# [ЧТО СДЕЛАТЬ]
(a) Проверьте по отрывку о постановке, верны ли утверждения: (i) художник по костюмам спектакля — Мария Данилова; (ii) Летний сад в постановке превращен в бальную залу; (iii) декорации к «Маскараду» создал Мейерхольд. На каждое ответьте «да» или «нет» и приведите точную цитату из отрывка, которая это решает.
(b) Ответьте по отрывку о постановке на вопросы:
(i) В какой хор Титель превратил детский хор 1-й картины?
(ii) Где в постановке разлита темная вода?
(iii) Какой год указан при постановке «Электры» Мейерхольда?

# [ОТРЫВОК]
* * *
Буднична военная форма на мужчинах, не лишающая их благородного лоска и взятая в обиход, как кажется, для того, чтобы не быть застигнутым врасплох батальной передрягой (художник по костюмам Мария Данилова). Хор 1-й картины «Мы все здесь собрались на страх врагам российским» превращен Тителем из детского в юношеский, дирижирующий им мальчик – в побритого командира, сами играющие мальчишки – в воспитанников Кадетского корпуса. Летний сад – в плац. Перед нами мир, живущий на пороге катастрофы. Мир, взятый в тиски войной, уведенной Тителем за кадр, но оттого ничуть не менее страшной похожестью на всякую войну. Мир, что сулит мучения, обрушает могучие сваи порядка, вступает в борьбу с человеком, искажает его душу в отражениях темной воды, разлитой здесь повсюду – на земле, на граните, в бальной зале и на плацу. Убивающий и тонущий мир.
И все-таки что это за канун, и что за война? Та, в преддверии которой в Мариинском театре запрещают к показу «Электру» Рихарда Штрауса в постановке Вс.Мейерхольда (1913) и где он, опуская грозовое петербургское небо над античными постройками А. Я. Головина, пророчит беду? Или та же война, но уже бушующая и прячущаяся в кулисы Февральской революции, что подступает в январе 1917-го одиночными выстрелами к колоннаде Александринского театра? Там играют премьеру «Маскарада» М. Ю. Лермонтова в постановке того же Мейерхольда и в роскошных декорациях того же Головина – спектакль, названный позднее эпитафией Империи, ее художественном приговором.
* * *
# [ИСХОДНЫЕ ДАННЫЕ]
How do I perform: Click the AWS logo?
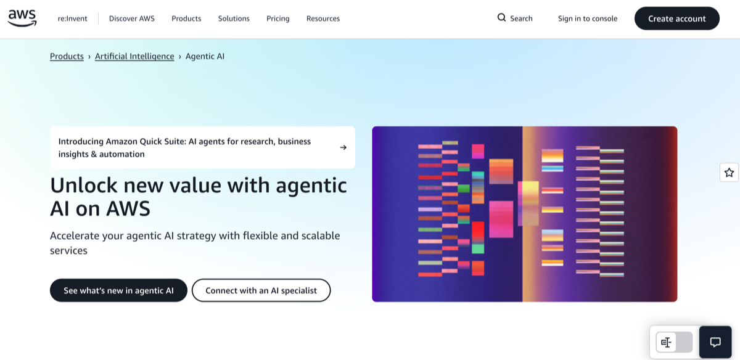(22, 18)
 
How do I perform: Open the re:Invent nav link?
(72, 18)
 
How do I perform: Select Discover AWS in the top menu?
(131, 18)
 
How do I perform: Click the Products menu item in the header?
(186, 18)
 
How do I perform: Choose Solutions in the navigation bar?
(234, 18)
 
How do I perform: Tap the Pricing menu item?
(278, 18)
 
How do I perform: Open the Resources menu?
(323, 18)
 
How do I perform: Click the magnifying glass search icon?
(501, 18)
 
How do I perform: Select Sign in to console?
(587, 18)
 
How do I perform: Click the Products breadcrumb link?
(67, 56)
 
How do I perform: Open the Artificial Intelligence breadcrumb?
(134, 56)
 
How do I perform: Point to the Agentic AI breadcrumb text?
(205, 56)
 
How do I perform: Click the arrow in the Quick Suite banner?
(343, 147)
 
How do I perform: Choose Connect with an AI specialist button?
(261, 290)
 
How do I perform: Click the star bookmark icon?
(729, 173)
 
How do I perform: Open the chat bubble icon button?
(715, 342)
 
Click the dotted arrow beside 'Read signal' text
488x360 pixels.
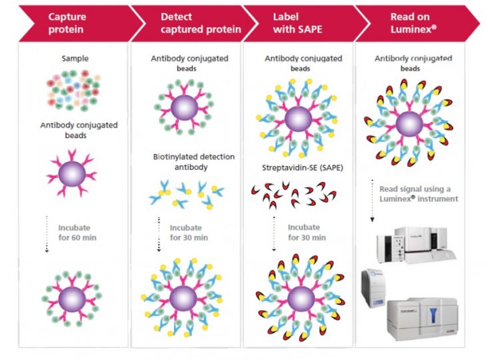(x=371, y=200)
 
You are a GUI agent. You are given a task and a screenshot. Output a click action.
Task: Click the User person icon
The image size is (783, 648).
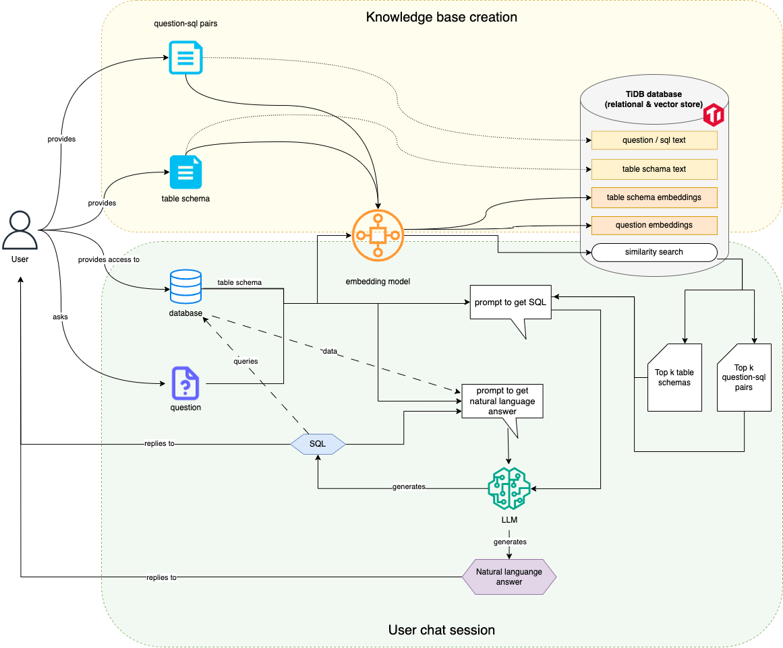tap(20, 230)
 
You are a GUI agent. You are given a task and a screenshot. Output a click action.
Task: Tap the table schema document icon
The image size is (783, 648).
tap(185, 172)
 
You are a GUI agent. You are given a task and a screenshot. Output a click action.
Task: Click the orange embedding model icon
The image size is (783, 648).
tap(378, 234)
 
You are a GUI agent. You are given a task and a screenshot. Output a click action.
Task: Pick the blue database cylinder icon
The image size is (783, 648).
tap(185, 287)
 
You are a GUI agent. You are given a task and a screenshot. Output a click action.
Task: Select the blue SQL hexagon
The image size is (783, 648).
tap(318, 444)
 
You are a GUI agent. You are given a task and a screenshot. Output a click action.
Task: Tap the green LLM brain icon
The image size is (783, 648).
tap(509, 488)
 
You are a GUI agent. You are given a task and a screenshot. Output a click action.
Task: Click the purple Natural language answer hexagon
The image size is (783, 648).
tap(509, 577)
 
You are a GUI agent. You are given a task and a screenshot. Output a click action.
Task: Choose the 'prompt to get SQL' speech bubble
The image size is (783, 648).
tap(511, 303)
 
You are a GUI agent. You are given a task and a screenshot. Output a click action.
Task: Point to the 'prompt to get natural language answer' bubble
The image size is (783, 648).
tap(502, 401)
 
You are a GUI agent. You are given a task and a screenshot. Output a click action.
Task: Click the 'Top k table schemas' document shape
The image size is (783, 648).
tap(674, 377)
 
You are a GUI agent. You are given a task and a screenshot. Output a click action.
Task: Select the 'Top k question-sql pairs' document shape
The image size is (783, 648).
tap(744, 377)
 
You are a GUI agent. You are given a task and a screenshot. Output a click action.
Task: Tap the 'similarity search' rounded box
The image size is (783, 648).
tap(654, 253)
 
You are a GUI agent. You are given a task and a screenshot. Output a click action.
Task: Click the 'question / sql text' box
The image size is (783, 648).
tap(654, 140)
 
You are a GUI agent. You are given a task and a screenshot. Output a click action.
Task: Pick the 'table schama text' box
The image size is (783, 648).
tap(654, 169)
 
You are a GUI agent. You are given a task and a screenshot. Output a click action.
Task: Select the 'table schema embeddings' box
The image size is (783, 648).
tap(654, 197)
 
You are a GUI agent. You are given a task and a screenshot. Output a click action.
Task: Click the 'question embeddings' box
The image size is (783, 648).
tap(654, 225)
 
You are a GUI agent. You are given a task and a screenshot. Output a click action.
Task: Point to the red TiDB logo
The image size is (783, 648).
tap(714, 115)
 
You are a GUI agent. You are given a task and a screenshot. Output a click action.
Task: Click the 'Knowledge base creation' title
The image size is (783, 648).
tap(442, 17)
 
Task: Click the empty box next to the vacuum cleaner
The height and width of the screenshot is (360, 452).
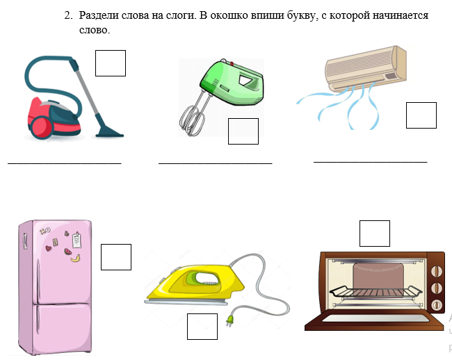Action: (111, 63)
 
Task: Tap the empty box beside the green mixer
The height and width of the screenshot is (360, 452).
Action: (243, 131)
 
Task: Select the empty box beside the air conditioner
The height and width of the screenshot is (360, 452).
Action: (421, 115)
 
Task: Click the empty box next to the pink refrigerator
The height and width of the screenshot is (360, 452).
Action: (116, 257)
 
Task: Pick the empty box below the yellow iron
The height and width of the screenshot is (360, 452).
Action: (202, 327)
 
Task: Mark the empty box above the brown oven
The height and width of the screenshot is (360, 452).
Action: (375, 234)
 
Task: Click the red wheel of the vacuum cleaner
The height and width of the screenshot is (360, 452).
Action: (42, 128)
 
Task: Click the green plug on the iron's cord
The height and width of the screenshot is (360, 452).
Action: (229, 320)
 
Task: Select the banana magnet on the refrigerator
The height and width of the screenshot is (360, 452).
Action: (75, 259)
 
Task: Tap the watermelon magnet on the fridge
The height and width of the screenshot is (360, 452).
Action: (67, 252)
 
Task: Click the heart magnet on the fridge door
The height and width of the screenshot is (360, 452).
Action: (49, 248)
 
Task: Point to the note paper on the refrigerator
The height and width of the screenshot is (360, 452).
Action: (76, 240)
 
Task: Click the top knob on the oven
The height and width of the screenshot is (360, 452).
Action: (437, 271)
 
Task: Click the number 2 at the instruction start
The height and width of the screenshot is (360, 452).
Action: (68, 15)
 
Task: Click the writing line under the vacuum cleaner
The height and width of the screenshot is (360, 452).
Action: (65, 163)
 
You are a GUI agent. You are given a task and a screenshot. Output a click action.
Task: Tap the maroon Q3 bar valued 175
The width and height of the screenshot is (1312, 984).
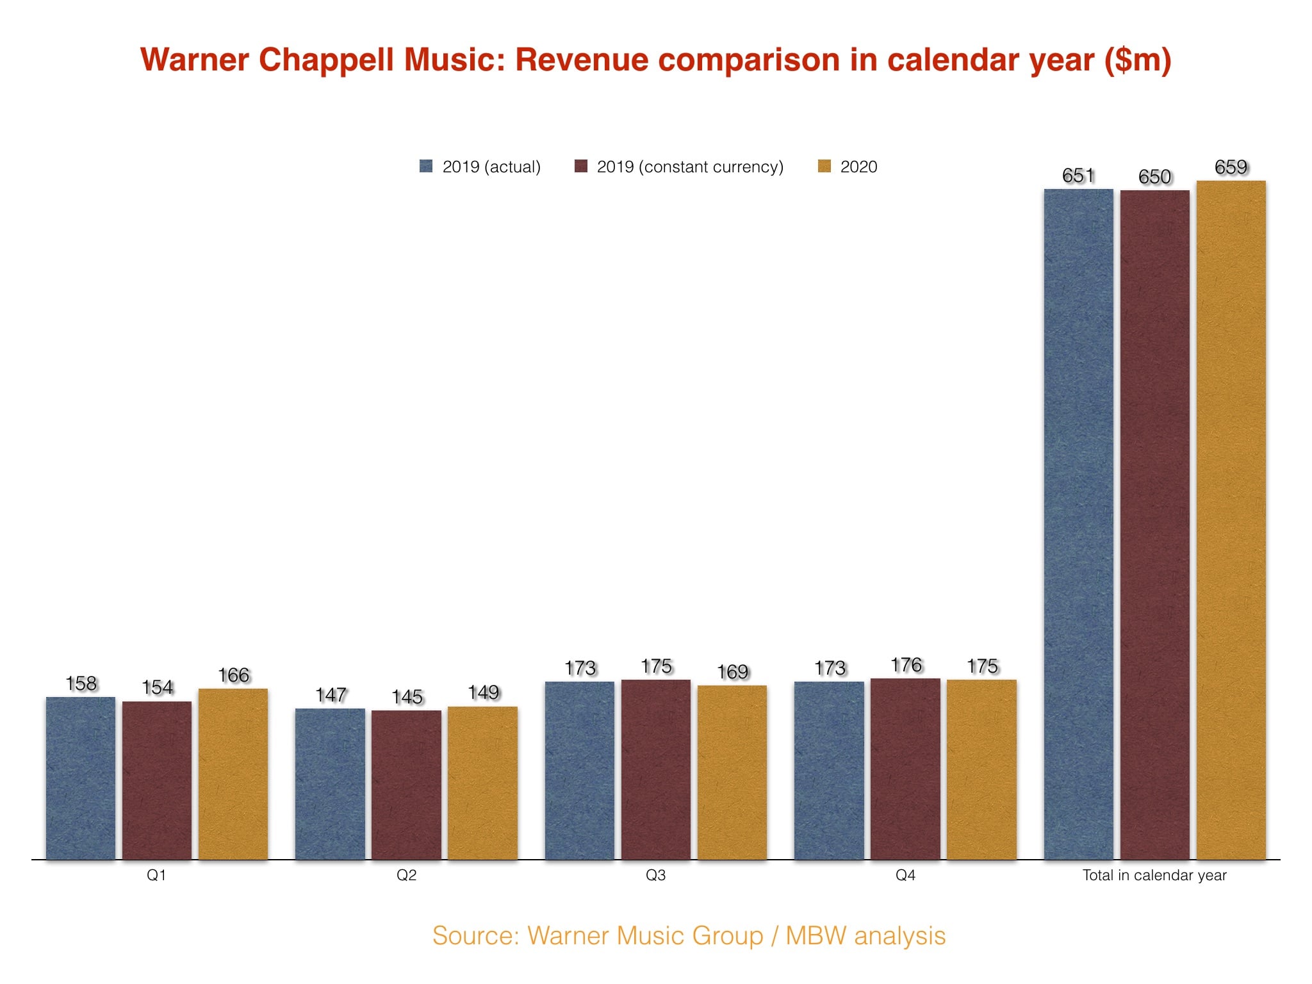click(x=656, y=769)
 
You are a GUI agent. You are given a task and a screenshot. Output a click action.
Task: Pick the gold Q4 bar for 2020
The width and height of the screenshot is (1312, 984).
click(x=981, y=769)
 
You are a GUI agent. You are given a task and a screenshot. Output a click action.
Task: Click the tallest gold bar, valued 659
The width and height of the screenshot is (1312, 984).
click(x=1231, y=519)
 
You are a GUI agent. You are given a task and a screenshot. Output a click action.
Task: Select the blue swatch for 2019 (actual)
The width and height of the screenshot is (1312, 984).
click(x=426, y=167)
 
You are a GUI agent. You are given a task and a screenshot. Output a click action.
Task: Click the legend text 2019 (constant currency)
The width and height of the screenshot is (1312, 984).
click(x=690, y=167)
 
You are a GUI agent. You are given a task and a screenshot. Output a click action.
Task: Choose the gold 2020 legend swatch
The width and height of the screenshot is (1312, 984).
click(x=824, y=167)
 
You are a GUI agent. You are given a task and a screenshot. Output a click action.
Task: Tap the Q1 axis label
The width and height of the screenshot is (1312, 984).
click(x=156, y=875)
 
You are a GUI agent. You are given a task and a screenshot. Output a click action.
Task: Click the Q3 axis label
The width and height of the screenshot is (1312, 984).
click(x=655, y=875)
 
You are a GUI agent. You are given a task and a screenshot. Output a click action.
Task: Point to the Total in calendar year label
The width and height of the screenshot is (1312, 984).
click(x=1154, y=875)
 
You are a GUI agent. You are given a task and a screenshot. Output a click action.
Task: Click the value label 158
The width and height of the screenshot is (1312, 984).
click(x=81, y=684)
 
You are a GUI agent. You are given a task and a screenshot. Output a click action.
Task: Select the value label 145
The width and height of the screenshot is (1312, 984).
click(x=407, y=697)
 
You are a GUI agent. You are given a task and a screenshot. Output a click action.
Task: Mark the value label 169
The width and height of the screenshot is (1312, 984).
click(x=732, y=672)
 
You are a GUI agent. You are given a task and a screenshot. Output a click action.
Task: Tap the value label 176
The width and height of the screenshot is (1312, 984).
click(x=906, y=666)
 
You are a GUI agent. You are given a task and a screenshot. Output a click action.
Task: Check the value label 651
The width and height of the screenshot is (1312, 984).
click(x=1078, y=176)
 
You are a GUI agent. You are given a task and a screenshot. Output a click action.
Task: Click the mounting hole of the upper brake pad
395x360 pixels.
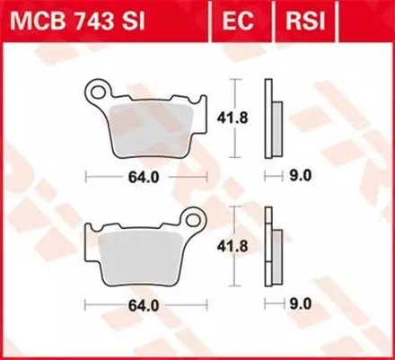pos(97,90)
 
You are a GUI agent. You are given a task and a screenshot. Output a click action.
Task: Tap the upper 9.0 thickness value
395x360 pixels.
pos(300,176)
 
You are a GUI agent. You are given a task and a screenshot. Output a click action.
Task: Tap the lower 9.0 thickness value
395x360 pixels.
pos(300,305)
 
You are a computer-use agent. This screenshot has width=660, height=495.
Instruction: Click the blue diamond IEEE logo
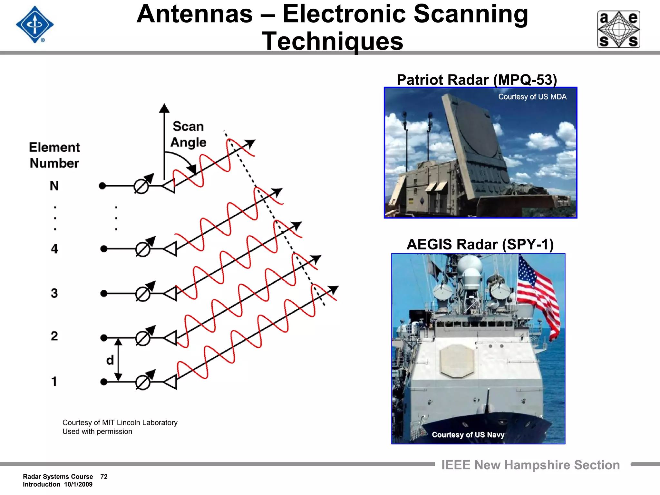pyautogui.click(x=35, y=24)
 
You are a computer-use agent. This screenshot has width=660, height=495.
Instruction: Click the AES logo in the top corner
pyautogui.click(x=618, y=29)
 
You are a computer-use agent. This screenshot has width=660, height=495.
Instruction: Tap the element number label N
* * *
# [ОТВЕТЫ К ЗАДАНИЯМ]
(a)
(i) Да: «художник по костюмам Мария Данилова».
(ii) Нет: «Летний сад – в плац».
(iii) Нет: «в роскошных декорациях того же Головина».

(b)
(i) В юношеский.
(ii) На земле, на граните, в бальной зале и на плацу.
(iii) 1913.